Certain patient and implant variables differed between well-functioning and poorly functioning implants. As previously reported [3, 4, 16, 20, 23], females and smaller head sizes (< 50 mm) are more at risk of having a problematic HRA associated with higher metal ion levels. These findings are consistent with Arthroplasty Registry reports [1, 22]. The effect of cup coverage angle on ion levels is illustrated by the comparison of different HRA designs. Implants with a larger functional articular arc (Durom, Conserve Plus) had lower ion levels compared with ASR and BHR designs with a smaller articular arc [15, 17], particularly in the smaller sizes. Cup malpositioning and impingement are associated with increased wear and higher metal ion levels [3, 10, 16]. Well-functioning bilateral HRAs have higher ion levels compared with well-functioning unilateral HRAs. Having bilateral HRAs increases the risk of having a problematic resurfacing with metal ion levels predominantly reflecting the wear condition of the worst implant.

To provide practical applications of our findings, we have developed an algorithm (Fig. 5). For ease of use, metal ion levels are subdivided into < 4 μg/L, 4 to 10 μg/L, 10 to 20 μg/L, or > 20 μg/L (Table 4). Symptomatic patients with low ion levels must be investigated thoroughly with blood tests and additional imaging for infection, soft tissue reactions possibly related to allergy, or component loosening. If a patient has elevated metal ion levels without clinical symptoms or radiographic changes, cross-sectional imaging should be performed, which may reveal a soft tissue reaction [13], necessitating revision surgery. In case of minor, asymptomatic abnormalities such as a thickened hip capsule or a small fluid collection (< 5 cm3), with metal ion levels < 20 μg/L, close clinical followup and sequential cross-sectional imaging are advocated. If all investigations fail to show any problem, the patient is followed yearly with a clinical, radiographic, and metal ions examination for 2 consecutive years. If no further increase or a decrease of ion levels is seen, the patient returns to the normal followup regime (1, 2, 3, 5, 10 years). In case of a continuous increase of metal ions, additional investigations are repeated.

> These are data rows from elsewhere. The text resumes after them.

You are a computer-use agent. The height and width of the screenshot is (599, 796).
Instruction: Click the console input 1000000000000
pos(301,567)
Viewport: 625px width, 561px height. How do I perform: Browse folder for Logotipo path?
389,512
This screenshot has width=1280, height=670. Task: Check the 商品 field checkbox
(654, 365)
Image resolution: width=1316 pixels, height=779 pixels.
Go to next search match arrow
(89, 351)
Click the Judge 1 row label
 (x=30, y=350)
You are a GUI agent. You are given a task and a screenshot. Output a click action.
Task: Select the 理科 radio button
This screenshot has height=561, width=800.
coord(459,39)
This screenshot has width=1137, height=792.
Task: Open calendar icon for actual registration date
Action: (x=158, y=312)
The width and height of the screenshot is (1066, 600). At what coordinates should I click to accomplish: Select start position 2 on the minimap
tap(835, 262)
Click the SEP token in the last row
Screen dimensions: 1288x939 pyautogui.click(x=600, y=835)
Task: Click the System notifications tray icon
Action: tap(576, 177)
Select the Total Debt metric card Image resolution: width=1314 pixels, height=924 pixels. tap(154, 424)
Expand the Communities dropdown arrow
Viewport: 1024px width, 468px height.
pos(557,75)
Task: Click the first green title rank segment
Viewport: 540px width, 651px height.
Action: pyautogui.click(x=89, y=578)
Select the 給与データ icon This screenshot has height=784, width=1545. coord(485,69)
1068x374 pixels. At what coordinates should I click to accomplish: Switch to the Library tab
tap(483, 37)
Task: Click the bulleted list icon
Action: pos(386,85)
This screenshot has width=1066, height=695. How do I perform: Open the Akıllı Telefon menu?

Table 4 Practical classification of the metal ions levels (Cr and Co) for use with the diagnostic and therapeutic algorithm (Fig. 5)

Co ion levels above 20 μg/L are a reason for serious concern because such levels have been associated with neurological, otological, and cardiac symptoms [25]. In those cases, a revision should be considered even with minor clinical symptoms. The use of metal ion measurements as a screening method for the early detection of increased wear before extensive soft tissue or bone destruction has occurred leads to a better outcome of HRA revisions [5, 14].